Tantangan Pemerintahan Prabowo: Warisan Utang Jokowi dan Risiko Krisis Ekonomi
Berita Baru, Jakarta – Diskusi yang digelar Forum Guru Besar dan Doktor INSAN CITA pada 15 September 2024 bertajuk “Warisan Utang Jokowi dan Prospek Pemerintahan Prabowo” menyoroti kebijakan utang dan dampak ekonomi yang diwariskan oleh pemerintahan Jokowi. Dalam forum tersebut, sejumlah pakar ekonomi memberikan pandangan mereka tentang tantangan yang dihadapi pemerintahan Prabowo terkait utang dan prospek ekonomi ke depan.
Kepala Pusat Ekonomi Digital dan UMKM INDEF, Eisha M. Rachbini memaparkan akar penyebab defisit Anggaran Pendapatan dan Belanja Negara (APBN), yang muncul akibat ketidakseimbangan antara belanja dan penerimaan negara. Defisit tersebut, menurutnya, diperparah oleh dampak pandemi COVID-19 yang membuat anggaran belanja negara membengkak, hingga mencapai minus 2,8%.

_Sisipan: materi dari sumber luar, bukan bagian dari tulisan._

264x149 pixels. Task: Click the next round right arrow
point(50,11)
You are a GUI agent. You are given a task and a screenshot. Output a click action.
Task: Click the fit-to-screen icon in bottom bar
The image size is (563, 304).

“Jika mendekati batas 3%, ruang fiskal kita jadi terbatas dan rentan terhadap risiko ke depan,” jelas Eisha.
Lebih lanjut, ia menyoroti penerimaan pajak yang terus menurun sejak masa pandemi, terutama di sektor perdagangan dan pertambangan. Menurutnya, realisasi penerimaan pajak tidak pernah mencapai target, dan tren penurunan pajak korporasi semakin memperlebar selisih antara penerimaan dan pengeluaran negara.
“Rasio pajak terhadap PDB terus mengalami penurunan, meskipun ada harmonisasi pajak pada 2021, namun dampaknya hanya sedikit,” kata Eisha.
Ia juga memperingatkan bahwa meskipun rasio utang terhadap Produk Domestik Bruto (PDB) Indonesia masih jauh dari 60%, beban bunga utang yang tinggi menyebabkan negara harus membayar lebih besar dibanding negara-negara lain.
“Yield obligasi Indonesia mencapai 7,2%, jauh lebih tinggi dari negara-negara lain seperti Singapura yang hanya 3,2%,” tambahnya.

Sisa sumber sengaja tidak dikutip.